Russia's foreign minister criticized the United States on Sunday for expressing concern about actions against the oil giant Yukos, but President Vladimir Putin's new chief of staff said he doubted the wisdom of freezing a large chunk of the company's shares.
Last week, US State Department spokesman Richard Boucher said the Bush administration regarded the arrest and jailing of Yukos head Mikhail Khodorkovsky, and the freezing of 44 per cent of the company's shares, as raising "serious questions about the rule of law in Russia."
Foreign Minister Igor Ivanov, speaking on state television, reacted angrily.
"The United States is trying to place the actions of the judicial organs of Russia in doubt. This is interference in the judicial affairs of another state that is not acceptable, and should not be, in the normal terms of democratic society," Ivanov said.
He noted that several massive financial scandals have hit the United States and he accused Washington of employing a "double standard" because "the State Department did not express its anxiety about any of those noisy scandals, did not interfere in the judicial process."
"To teach other people that's the fashion in Washington," Ivanov said.
The remark reflected the Kremlin's long-standing irritation with what it regards as official American arrogance, although it has largely held back on such criticism as Russian-US relations have become closer since the Sept. 11 terror attacks.
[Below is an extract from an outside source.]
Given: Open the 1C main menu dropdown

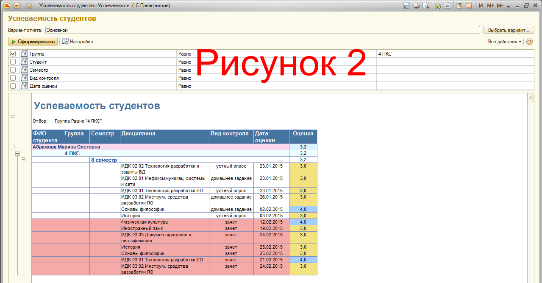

Russian officials have said the moves against Russia's biggest oil producer, which began in July when a top Yukos shareholder was arrested, are strictly a matter of investigating and prosecuting crimes. Khodorkovsky is charged with fraud, forgery and tax evasion.
But many analysts and politicians say the moves appear to be a vendetta against Khodorkovsky for his support of opposition parties.
The moves against Khodorkovsky triggered a sharp fall in Russia's stock market the benchmark RTS index dropped about 15 per cent last week and analysts worried the actions could endanger the country's recovery from the 1998 financial crisis.
"Consequences of actions that have not been carefully thought-out will immediately affect the economy and stir up political affairs," Putin's chief of staff Dmitry Medvedev said on state television. "A question arises as to how legally efficient the sequestration of the Yukos shares really is."
Medvedev was appointed chief of staff late Thursday after Putin released Alexander Voloshin, who reportedly submitted his resignation after Khodorkovsky's arrest.
Voloshin was the last major Kremlin figure from the Boris Yeltsin era to have been held over under Putin. His departure indicated that Putin was tightening his grip on the Kremlin by cutting out the old elite.